NATURAL LANGUAGE PROCESSING

Academic Year 2024/2025 - Teacher: MISAEL MONGIOVI'

Expected Learning Outcomes

Based on the Dublin descriptors, students will, at the end of the course, acquire:

1) Knowledge and understanding:

The student will have a solid understanding of the basic principles and tools for natural language processing.

They will be able to understand the most recent advancements in the state of the art in the field of natural language processing.

2) Ability to apply knowledge and understanding:

The student will be able to analyze a text to extract relevant syntactic and semantic information.

They will effectively use specific tools for addressing the main tasks in natural language processing.

They will be able to navigate the landscape of natural language processing techniques and propose innovative solutions to tackle practical problems in this field.

3) Judgment skills:

The student will be able to evaluate the techniques and tools available in the field of natural language processing and select those most suited to solve specific problems.

4) Communication skills:

The student will have acquired the typical lexicon of the field of natural language processing and will be able to use terms in a correct and unambiguous manner, facilitating communication with other experts in the field and with non-specialists.

5) Learning skills:

The student will possess both theoretical and practical methodological skills to face and solve new challenges in the field of natural language processing.
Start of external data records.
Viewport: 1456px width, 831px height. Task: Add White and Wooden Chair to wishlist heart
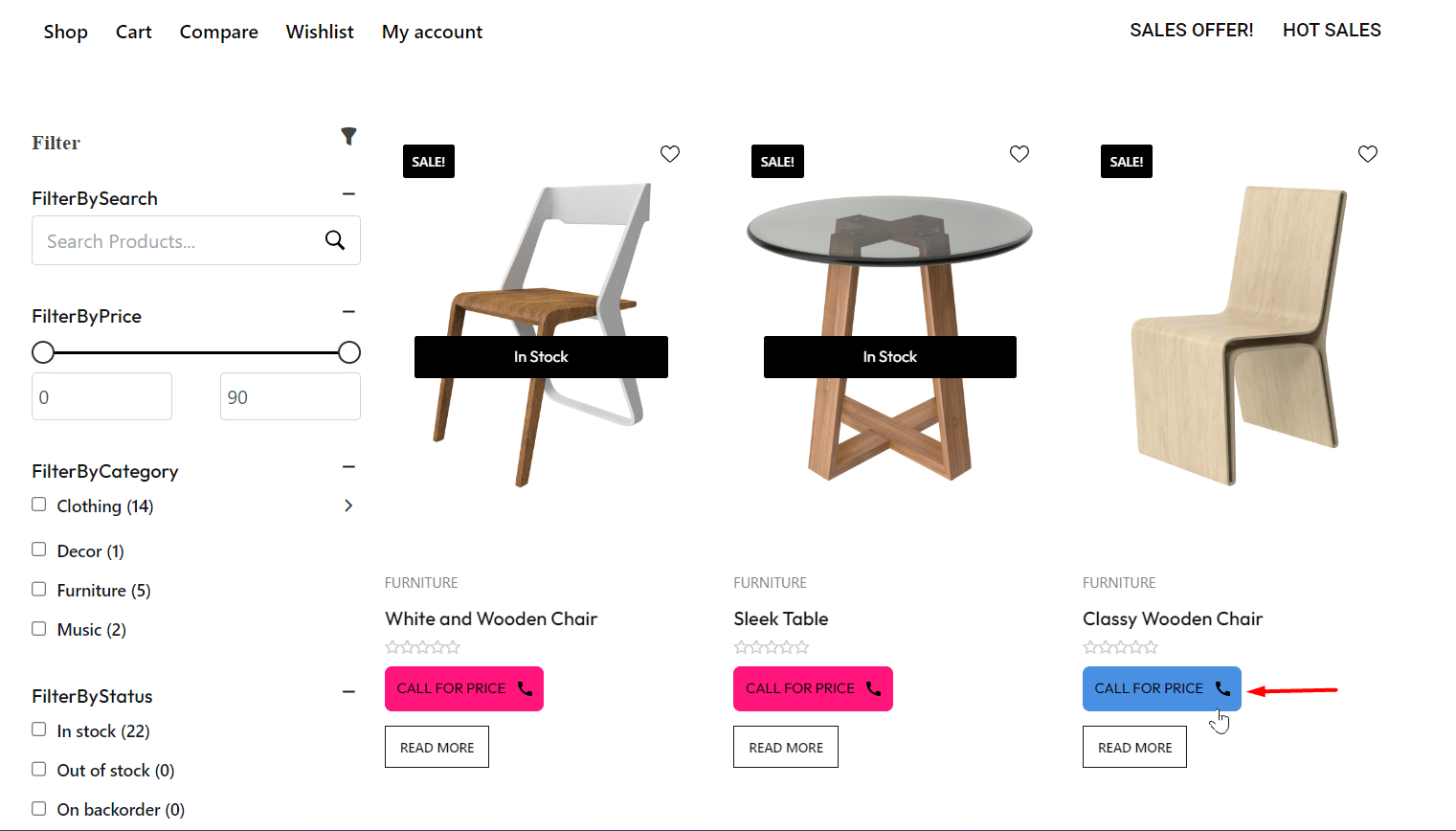(x=669, y=153)
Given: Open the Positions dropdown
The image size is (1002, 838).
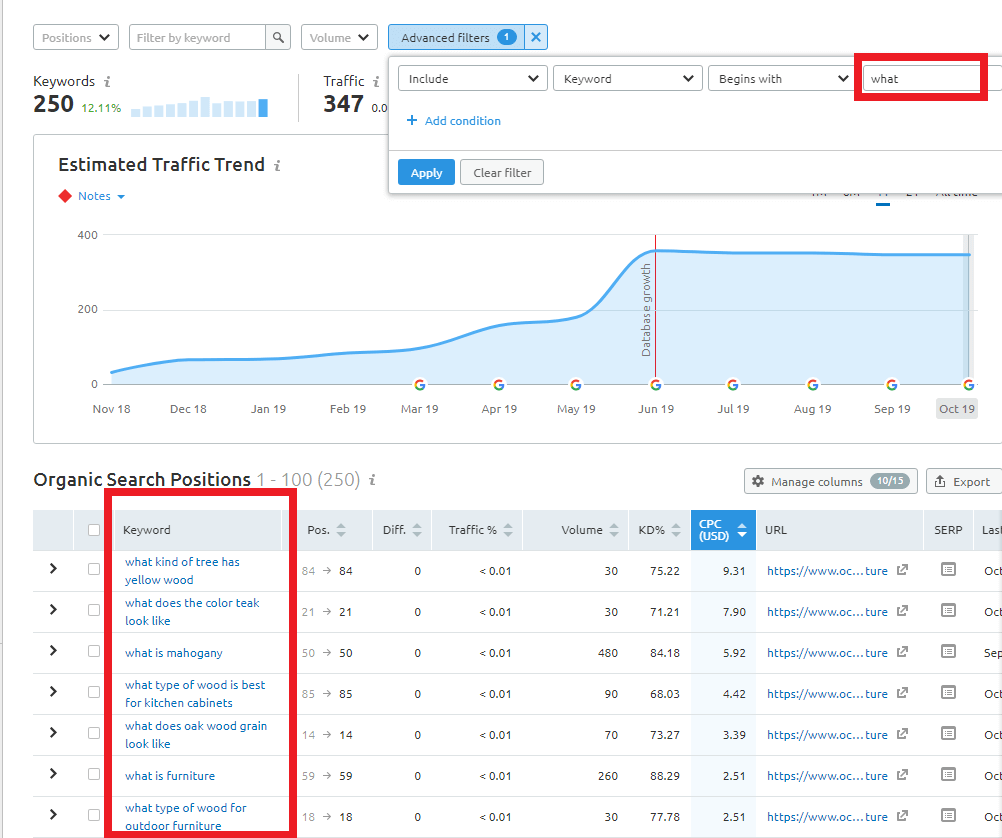Looking at the screenshot, I should (x=75, y=37).

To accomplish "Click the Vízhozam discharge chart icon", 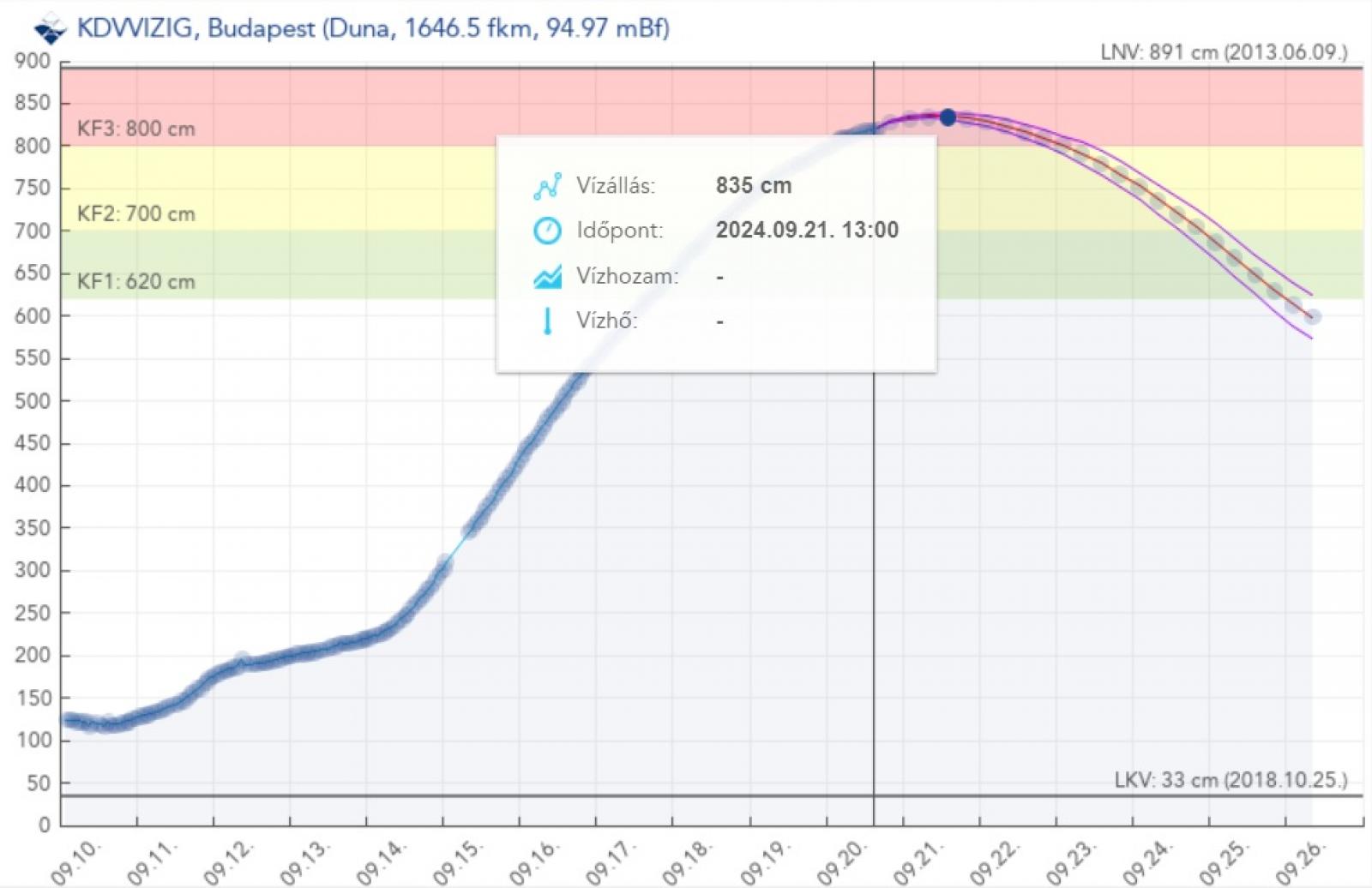I will (x=547, y=276).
They will also have a solid autonomy in their studies, allowing them to delve into specific topics and stay updated on the latest developments and advancements in the sector.

Course Structure

The course will alternate between lectures and guided exercises with the aim of providing a clear connection between theoretical concepts and their practical application.

Required Prerequisites

The course requires knowledge of programming, data structures, and elementary algorithms, as well as basic concepts of probability and statistics.

Attendance of Lessons

Attendance is optional but highly recommended

Detailed Course Content

The initial part of the course will focus on basic tools for natural language processing, including text normalization, N-gram-based language models, and text document classification. The semantic representation of words and lexical resources will be introduced. A second part will be dedicated to neural language models, starting with simpler models based on Feedforward neural networks, followed by an introduction to more advanced models, such as those based on Transformers. The use of these models for sequence processing will be explored, particularly for Part-Of-Speech tagging and Named Entity Recognition. A third, more advanced section will cover tools for syntactic and semantic parsing, and finally, an introduction to Generative Pretrained Transformers (e.g., GPT-3, GPT-4, ChatGPT). Throughout the course, various applications of language models will be introduced, including Sentiment Analysis, Question Answering, Machine Translation, and Summarization. Several exercises in Python will also be conducted using publicly available libraries, tools, and repositories (e.g., spacy, PyTorch, Transformers, HuggingFace).

Textbook Information

D. Jurafsky & J.H. Martin, Speech and Language Processing: An Introduction to Natural Language Processing, Computational Linguistics, and Speech Recognition (third edition), Prentice Hall

Course Planning

 SubjectsText References
1Introduction to Natural Language Processing
2Text normalization
3N-gram language models
4Naive Bayes for text classification
5Logistic Regression for text classification
6Distributional semantics and word embeddings
7Lexical resources
8Neural language models
9Transformers
10BERT
11POS-tagging and Named Entity Resolution
12Syntactic parsers
13Semantic parsers
14GPT (Generative Pretrained Transformer) architectures
15Large Language Models (LLMs) in practice
16NLP applications

Learning Assessment

Learning Assessment Procedures

The knowledge will be assessed through a written test, followed by an oral examination that will evaluate the project and the ability to apply the acquired knowledge.

Students with disabilities and/or specific learning disorders (SLD) must contact the professor, the CInAP representative of the DMI (Prof. Daniele), and the CInAP well in advance of the exam date to communicate their intention to take the exam using appropriate compensatory measures.

Examples of frequently asked questions and / or exercises

  • Describe the smoothing techniques for N-gram-based language models, highlighting the advantages and limitations of various methods.
  • Discuss the importance of word embeddings in understanding natural language. Explain the functioning of the Word2Vec model.
  • Explore the role of Transformers within neural language models. Illustrate the functioning of the BERT model.